BEGIN SOURCE PASSAGE
Posts Tagged ‘KotlinNative’
[KotlinConf2023] Video Game Hacking with Kotlin/Native: A Low-Level Adventure with Ignat Beresnev
At KotlinConf’23, Ignat Beresnev, a member of the Kotlin team at JetBrains and a core contributor to Dokka, stepped onto the stage with an unexpected topic: using Kotlin/Native for video game hacking. Far from a gimmick, his talk offered a solid foundation in low-level memory manipulation techniques, revealing how Kotlin/Native can be a surprisingly practical tool for creating trainers, bots, and various forms of game hacks. Drawing on examples such as modding Grand Theft Auto, the session aimed to demystify game hacking and present it as an accessible and technically rich domain for Kotlin developers.
Ignat began by recounting his personal journey into game modification, which started years earlier with a self-imposed challenge to write a World of Warcraft bot in Java. While technically successful, the attempt exposed the limitations of Java when it comes to low-level system access. Rediscovering the problem through the lens of Kotlin/Native, he found a much better fit: a language that retained Kotlin’s expressiveness while unlocking native-level capabilities required for deep interaction with operating system APIs.
Understanding Game Internals and Memory Manipulation
The core premise of game hacking, Ignat explained, lies in understanding how games store and manage state. Just like any other program, a game keeps its data—such as player health, in-game currency, or positional coordinates—in memory. If you can discover where a particular value is stored, you can read it, monitor it, or even modify it in real time. He illustrated this with a relatable scenario: if a character in a game has 100 units of currency, then somewhere in memory exists a variable holding that value. The trick is finding it.
To pinpoint such a memory address, one typically uses a memory scanning tool like Cheat Engine. The process involves searching the memory space for a known value—say, 100—then performing an in-game action that changes it, such as spending money. The search is then repeated for the new value (e.g., 80), gradually narrowing down the list of candidate addresses until the correct one is isolated.
END SOURCE PASSAGE
BEGIN AVAILABLE DATA
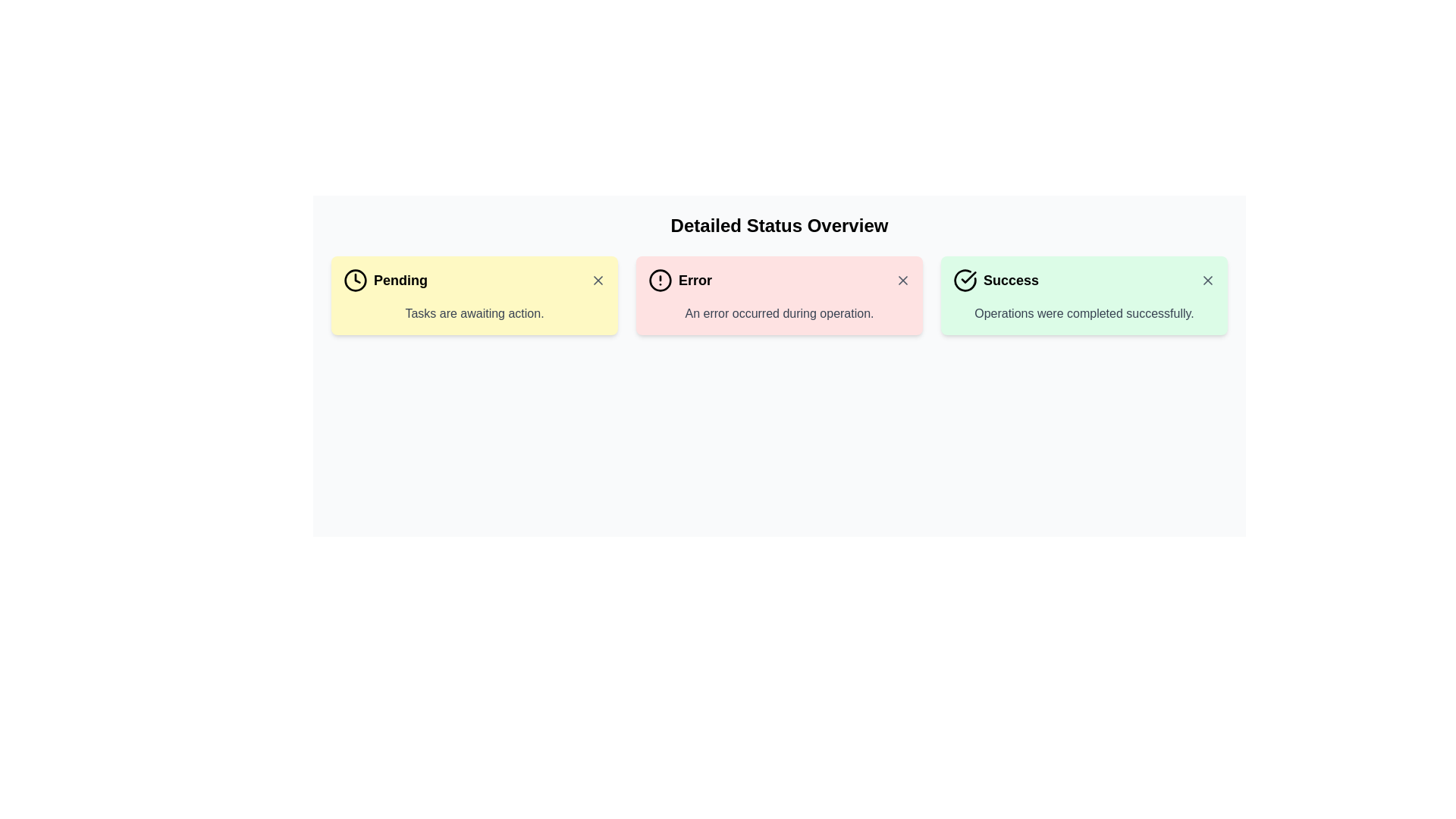 Image resolution: width=1456 pixels, height=819 pixels. Describe the element at coordinates (1084, 312) in the screenshot. I see `the success message Text Label located in the 'Success' card in the top-right of the interface, positioned below the bold 'Success' text and the green check icon` at that location.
END AVAILABLE DATA
— WORK INSTRUCTIONS —
- a) Answer these questions using the game hacking talk summary:
(i) In what language did Ignat first try to write a World of Warcraft bot?
(ii) What memory scanning tool does the summary name?
(iii) Which game is given as a modding example?
- b) Rewrite the stretch of the game hacking talk summary from "Ignat began by" through "operating system APIs.", swapping "Java" for "C#" each time it appears.
- c) Write the next part of the summary of the Kotlin/Native game hacking talk, picking up after its last sentence.
The material has nothing to do with what follows.

— ANSWERS —
- a)
(i) Java
(ii) Cheat Engine
(iii) Grand Theft Auto

- b)
Ignat began by recounting his personal journey into game modification, which started years earlier with a self-imposed challenge to write a World of Warcraft bot in C#. While technically successful, the attempt exposed the limitations of C# when it comes to low-level system access. Rediscovering the problem through the lens of Kotlin/Native, he found a much better fit: a language that retained Kotlin’s expressiveness while unlocking native-level capabilities required for deep interaction with operating system APIs.

- c)
Once the memory address is identified, Kotlin/Native can be used to read from or write to that memory location by interfacing directly with native Windows API functions. Ignat detailed this workflow by first obtaining a handle to the target process using functions like OpenProcess, which grants the required permissions to access another process’s memory. He pointed out how abstract and opaque some of the types in C APIs can be—such as HANDLE, which is essentially a pointer behind the scenes—but noted that Kotlin/Native handles these seamlessly through its C interop layer.
To read memory, one would use ReadProcessMemory, specifying the process handle, the target memory address, a buffer to receive the data, and additional arguments to track the number of bytes read. Kotlin/Native’s support for functions like allocArray and cValuesOf simplifies this otherwise complex operation. Writing memory involves a nearly identical process, this time using the WriteProcessMemory function to inject new values into specific memory locations.
Ignat added a humorous aside, noting how tricky it can be to locate something like a string literal in a game’s memory. Nonetheless, he successfully demonstrated a live example, changing an on-screen number in a lightweight game to prove the concept in action.
DLL Injection and Function Invocation
While reading and writing memory opens up powerful capabilities, more advanced techniques allow even deeper integration with the target game. One such technique is DLL injection. This method involves writing a Dynamic Link Library and tricking the game process into loading it. Once loaded, the DLL gains access to the same memory and execution privileges as the game itself, effectively becoming part of its runtime.
Ignat outlined the injection process step by step. First, the target process must be located and a handle acquired. Next, the injector allocates memory in the target’s address space to store the path of the DLL. This path is written into the allocated space, after which the program looks up the address of the LoadLibrary function in kernel32.dll. Since this system library is mapped at the same location across processes, it provides a reliable anchor point. Finally, CreateRemoteThread is used to spawn a new thread inside the game process that calls LoadLibrary, thereby loading the malicious DLL and executing its code.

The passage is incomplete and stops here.